_Task to carry out_:
In the news item on Fortis acquiring Payment Logistics, who will keep leading the Payment Logistics team under Fortis?

_Excerpted passage_:
Fortis Buys Payment Logistics to Expand Tech Offerings

Fortis, Visual Matrix, hotel operators, travel payments

Embedded payments company Fortis is expanding its technology offerings by purchasing California payment technology firm Payment Logistics.

“Founded in 2003 to provide reliable and secure payment technologies, Payment Logistics has a large breadth of partnerships that process a significant volume of transactions across thousands of businesses on an annual basis,” Fortis said in a Tuesday (Nov. 15) news release.

Under the terms of the deal, Payment Logistics founder Dustin Niglio will continue to lead his team under the Fortis umbrella.

“The teams will work quickly to unify the two platforms, expanding offerings for all clients and partners while continuing to deliver the high-quality segment-specific experiences that both organizations are known for,” the release stated.

Fortis CEO Greg Cohen said in the release that the acquisition strengthens his company’s tools and infrastructure while improving its “ability to enhance the merchant and customer experience with embedded payments.”

As part of Fortis, the La Jolla, California-based Payment Logistics team will continue to innovate and offer payment solutions designed for the specialty retail and hospitality markets, powered by Fortis’ enablement, payment facilitation and engagement engine, according to the release.

The acquisition follows Fortis’ partnership in September with hotel tech provider Visual Matrix, to allow hotel operators to provide their guests with more payment choices.

Fortis said at the time that its payment solutions for the lodging industry offer hotels enhanced security, chargeback management and transparent pricing.

_Material supplied_:
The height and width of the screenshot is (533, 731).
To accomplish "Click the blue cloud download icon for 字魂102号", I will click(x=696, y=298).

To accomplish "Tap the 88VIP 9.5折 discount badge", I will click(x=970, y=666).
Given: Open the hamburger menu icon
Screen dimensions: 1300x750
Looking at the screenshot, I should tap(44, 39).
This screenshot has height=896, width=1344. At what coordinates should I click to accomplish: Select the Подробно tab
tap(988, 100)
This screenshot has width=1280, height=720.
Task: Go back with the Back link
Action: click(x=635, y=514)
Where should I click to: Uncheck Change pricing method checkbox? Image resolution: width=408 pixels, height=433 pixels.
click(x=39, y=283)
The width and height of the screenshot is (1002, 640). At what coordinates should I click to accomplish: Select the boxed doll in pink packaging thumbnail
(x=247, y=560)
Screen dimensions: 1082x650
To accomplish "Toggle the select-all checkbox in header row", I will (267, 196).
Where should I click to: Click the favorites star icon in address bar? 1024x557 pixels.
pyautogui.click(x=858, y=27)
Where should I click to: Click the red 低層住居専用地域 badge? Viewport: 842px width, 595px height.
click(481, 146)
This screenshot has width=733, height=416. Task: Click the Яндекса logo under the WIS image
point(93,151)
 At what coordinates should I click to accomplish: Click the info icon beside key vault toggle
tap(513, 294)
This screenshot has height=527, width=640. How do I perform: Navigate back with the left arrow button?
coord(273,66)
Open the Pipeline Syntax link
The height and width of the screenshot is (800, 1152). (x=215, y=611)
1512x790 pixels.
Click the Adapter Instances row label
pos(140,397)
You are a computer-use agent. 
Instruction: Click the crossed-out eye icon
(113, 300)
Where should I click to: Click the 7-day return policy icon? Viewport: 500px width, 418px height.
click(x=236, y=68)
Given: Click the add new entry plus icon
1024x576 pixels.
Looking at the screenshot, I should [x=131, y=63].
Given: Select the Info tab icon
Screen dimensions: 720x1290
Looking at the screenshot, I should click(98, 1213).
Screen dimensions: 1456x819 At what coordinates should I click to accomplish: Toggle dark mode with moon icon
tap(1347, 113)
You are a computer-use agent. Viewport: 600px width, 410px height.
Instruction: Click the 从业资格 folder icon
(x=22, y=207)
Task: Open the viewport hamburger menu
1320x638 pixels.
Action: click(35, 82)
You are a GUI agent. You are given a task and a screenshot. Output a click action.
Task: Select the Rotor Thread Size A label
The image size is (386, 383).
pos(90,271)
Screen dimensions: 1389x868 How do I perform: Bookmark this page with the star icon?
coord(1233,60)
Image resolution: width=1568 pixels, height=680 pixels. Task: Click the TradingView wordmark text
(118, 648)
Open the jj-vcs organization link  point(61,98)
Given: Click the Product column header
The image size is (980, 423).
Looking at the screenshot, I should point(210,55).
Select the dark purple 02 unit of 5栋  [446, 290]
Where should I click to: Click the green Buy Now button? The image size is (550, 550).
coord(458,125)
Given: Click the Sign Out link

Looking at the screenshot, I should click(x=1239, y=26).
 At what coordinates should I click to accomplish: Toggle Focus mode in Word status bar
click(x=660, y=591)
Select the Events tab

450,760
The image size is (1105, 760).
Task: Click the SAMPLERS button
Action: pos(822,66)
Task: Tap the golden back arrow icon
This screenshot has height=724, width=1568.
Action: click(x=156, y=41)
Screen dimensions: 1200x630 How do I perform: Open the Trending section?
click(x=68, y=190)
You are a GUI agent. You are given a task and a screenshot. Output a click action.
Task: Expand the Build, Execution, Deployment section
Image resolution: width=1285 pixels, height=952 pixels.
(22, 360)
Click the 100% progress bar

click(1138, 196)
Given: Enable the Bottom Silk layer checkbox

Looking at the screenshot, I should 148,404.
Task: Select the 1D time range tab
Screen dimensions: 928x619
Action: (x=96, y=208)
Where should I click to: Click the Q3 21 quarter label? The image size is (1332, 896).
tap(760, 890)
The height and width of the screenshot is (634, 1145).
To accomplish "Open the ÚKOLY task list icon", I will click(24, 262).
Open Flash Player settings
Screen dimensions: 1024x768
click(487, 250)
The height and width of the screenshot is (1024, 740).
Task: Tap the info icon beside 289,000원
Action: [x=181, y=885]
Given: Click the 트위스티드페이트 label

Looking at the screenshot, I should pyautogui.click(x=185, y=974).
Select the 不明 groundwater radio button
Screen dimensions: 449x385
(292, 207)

_Result of this task_:
Dustin Niglio, the founder of Payment Logistics.